Important : This script only define drbd checks, so you already need to have the hosts configured in your nagios.

On nagios

Define check_drbd, which will use check_by_ssh to call the check_drbd script on the nodes.

define command{ 
        command_name    check_drbd 
        command_line    /usr/lib/nagios/plugins/check_by_ssh -H $HOSTADDRESS$ -l root -C "/usr/local/bin/check_drbd -d $ARG1$" 
} 

for example in /etc/nagiosX/conf.d/command.cfg.

Also, be sure nagios user can connect using ssh without password. If you don't have defined that, you need to:

# su - nagios
# ssh-keygen
Generating public/private rsa key pair.
Enter file in which to save the key (/var/run/nagios3/.ssh/id_rsa): /etc/nagios3/id_rsa
Enter passphrase (empty for no passphrase): 
Enter same passphrase again: 

Don't forget to replace the file. If you keep /var/run, your key will be deleted after next reboot. Also, keep the passphrase empty. Then, copy the id_rsa.pub under /root/.ssh/authorized_keys on all your hosts.

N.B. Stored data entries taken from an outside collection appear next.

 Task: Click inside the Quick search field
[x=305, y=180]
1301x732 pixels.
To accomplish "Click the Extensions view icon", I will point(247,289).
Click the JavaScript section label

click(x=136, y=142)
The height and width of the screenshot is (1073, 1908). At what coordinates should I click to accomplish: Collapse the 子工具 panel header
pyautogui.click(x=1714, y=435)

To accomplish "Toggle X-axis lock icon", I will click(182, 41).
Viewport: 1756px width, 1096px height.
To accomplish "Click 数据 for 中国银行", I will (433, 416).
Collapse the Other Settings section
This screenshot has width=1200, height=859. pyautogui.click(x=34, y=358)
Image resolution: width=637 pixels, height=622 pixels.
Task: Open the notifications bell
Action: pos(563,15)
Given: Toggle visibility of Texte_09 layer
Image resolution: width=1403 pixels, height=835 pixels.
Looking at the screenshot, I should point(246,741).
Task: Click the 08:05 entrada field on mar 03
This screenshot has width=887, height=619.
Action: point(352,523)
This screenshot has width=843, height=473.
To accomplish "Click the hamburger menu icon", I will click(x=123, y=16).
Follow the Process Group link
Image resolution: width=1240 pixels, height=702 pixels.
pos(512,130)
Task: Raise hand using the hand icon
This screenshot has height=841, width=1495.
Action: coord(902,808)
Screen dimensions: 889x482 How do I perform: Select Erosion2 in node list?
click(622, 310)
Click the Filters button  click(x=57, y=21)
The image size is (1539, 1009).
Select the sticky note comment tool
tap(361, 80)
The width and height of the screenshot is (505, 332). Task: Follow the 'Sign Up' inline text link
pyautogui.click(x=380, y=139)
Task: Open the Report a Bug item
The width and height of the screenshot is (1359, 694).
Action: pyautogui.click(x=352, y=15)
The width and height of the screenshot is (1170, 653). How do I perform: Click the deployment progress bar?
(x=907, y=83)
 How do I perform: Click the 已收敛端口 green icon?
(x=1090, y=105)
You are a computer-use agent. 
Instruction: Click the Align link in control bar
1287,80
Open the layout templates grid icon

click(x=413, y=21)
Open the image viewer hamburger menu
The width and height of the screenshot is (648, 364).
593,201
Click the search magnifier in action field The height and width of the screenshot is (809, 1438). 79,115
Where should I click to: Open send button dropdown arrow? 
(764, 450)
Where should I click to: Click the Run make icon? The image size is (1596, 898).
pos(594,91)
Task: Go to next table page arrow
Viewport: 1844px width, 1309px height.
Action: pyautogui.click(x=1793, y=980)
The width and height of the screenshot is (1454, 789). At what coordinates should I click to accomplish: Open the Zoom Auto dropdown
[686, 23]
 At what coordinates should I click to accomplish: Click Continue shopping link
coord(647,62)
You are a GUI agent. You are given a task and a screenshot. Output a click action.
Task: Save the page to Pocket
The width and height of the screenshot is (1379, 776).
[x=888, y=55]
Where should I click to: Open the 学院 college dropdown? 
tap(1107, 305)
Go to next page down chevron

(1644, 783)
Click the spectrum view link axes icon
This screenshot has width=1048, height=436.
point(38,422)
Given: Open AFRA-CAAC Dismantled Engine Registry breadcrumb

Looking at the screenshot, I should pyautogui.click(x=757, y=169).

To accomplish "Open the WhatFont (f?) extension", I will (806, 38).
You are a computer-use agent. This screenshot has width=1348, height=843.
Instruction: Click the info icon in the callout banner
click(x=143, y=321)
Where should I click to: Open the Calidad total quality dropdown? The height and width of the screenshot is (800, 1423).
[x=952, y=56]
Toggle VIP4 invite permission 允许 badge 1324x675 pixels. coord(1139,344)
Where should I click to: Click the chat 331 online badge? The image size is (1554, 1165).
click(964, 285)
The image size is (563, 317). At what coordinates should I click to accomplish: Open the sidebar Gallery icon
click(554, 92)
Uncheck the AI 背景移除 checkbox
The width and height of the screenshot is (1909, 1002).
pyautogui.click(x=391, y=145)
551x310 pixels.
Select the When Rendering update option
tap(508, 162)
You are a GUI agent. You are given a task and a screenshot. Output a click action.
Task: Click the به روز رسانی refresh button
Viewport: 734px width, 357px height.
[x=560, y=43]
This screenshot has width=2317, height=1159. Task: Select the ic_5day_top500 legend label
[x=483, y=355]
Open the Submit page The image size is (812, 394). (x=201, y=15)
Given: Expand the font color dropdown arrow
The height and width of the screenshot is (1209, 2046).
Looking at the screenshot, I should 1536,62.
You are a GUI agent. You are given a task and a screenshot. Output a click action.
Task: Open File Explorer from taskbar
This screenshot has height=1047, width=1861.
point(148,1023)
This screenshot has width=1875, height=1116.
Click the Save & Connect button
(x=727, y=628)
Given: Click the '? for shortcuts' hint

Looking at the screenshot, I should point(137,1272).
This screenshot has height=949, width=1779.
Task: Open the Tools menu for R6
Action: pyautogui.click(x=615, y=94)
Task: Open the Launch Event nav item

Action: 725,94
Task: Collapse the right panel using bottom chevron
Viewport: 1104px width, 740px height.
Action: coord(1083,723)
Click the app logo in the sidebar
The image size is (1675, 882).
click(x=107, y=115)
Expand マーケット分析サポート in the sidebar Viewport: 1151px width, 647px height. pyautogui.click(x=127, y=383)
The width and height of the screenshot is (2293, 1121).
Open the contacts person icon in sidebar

You can also add a “from” field and a “command” one to limit access:

from="1.1.1.1",command="/usr/local/bin/check_drbd" ssh-rsa AAAAB3NzaC1yc2EAAAABIwA...

Use

To generate the config, after a new instance has been added / removed, or after a replace-disks, run:

drbd_gen_nagios.sh > drbd.cfg 

On the Ganeti master, then just copy the generated file into your Nagios conf.d directory, and check the config and restart Nagios.